_Task requirements_
Of the entries below, repeat exactly only those lines from the one containing "You are a GUI" through the last line, with pictures omitted.

Collected data entries:
----

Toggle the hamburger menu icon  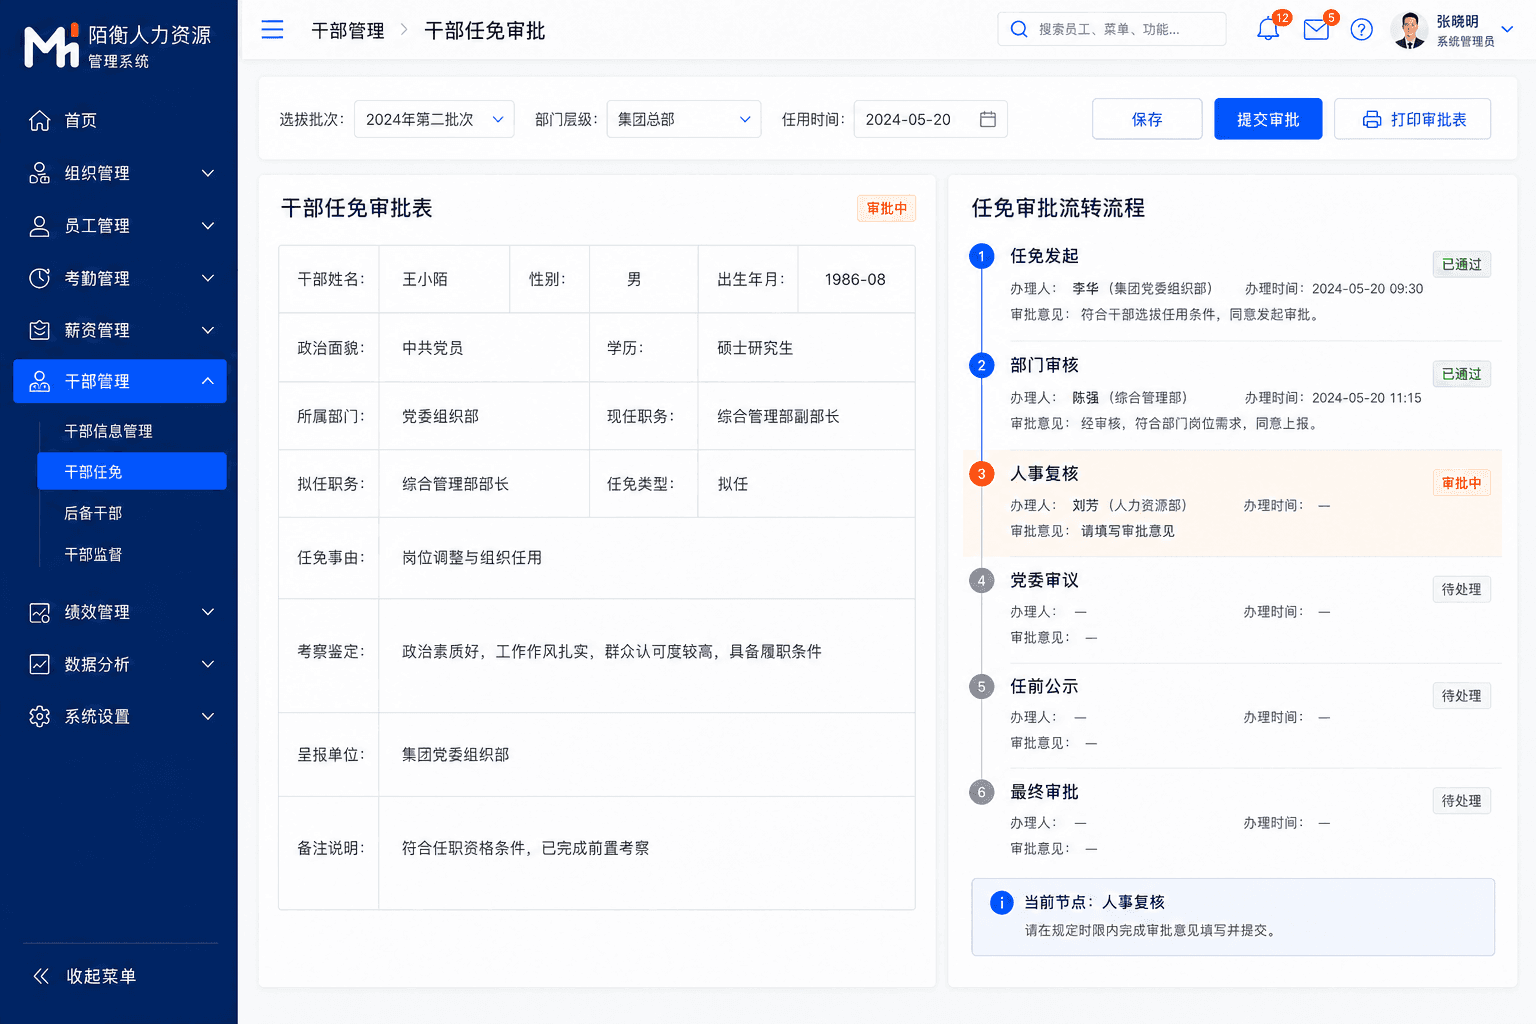(272, 30)
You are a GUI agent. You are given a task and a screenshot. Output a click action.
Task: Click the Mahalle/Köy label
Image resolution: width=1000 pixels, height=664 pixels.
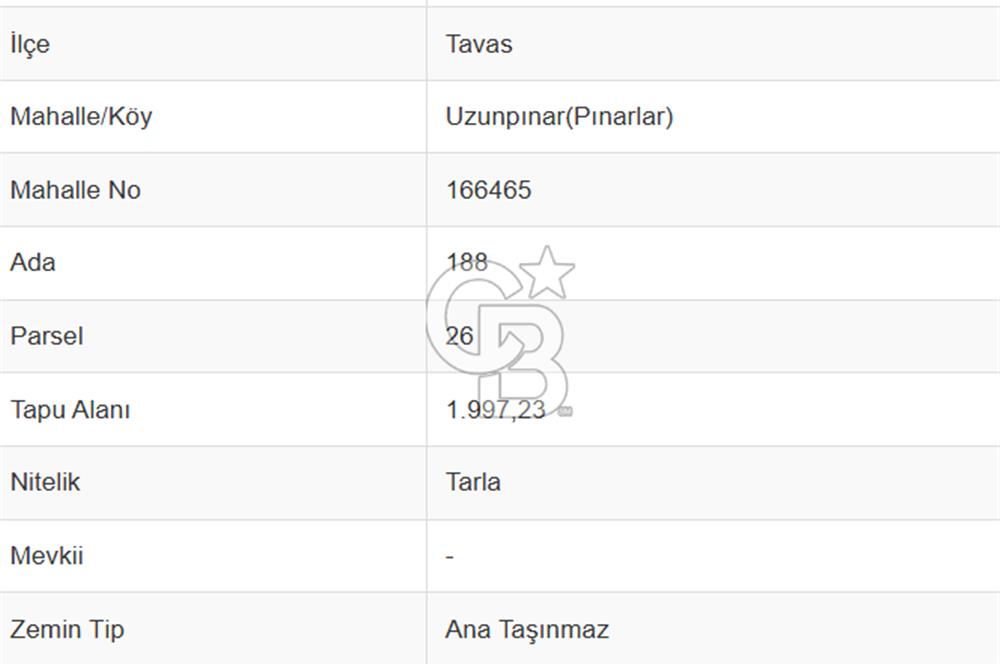click(82, 116)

----

_Solution to this exercise_
You are a GUI agent. You are given a task and a screenshot. Output a click action.
Task: Click the Mahalle/Köy label
Image resolution: width=1000 pixels, height=664 pixels.
click(82, 116)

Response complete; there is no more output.